> **EXERCISE DESCRIPTION**
Output exactly the lines from the one with "Edit the wordpress-1521643-6232942" to the close of the records below, first and last included.

> **PROVIDED INFORMATION**
╔══
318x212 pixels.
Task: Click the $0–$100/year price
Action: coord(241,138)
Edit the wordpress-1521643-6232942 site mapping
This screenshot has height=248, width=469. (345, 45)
╚══
> **OUTPUT FOR THIS TASK**
Edit the wordpress-1521643-6232942 site mapping
This screenshot has height=248, width=469. (345, 45)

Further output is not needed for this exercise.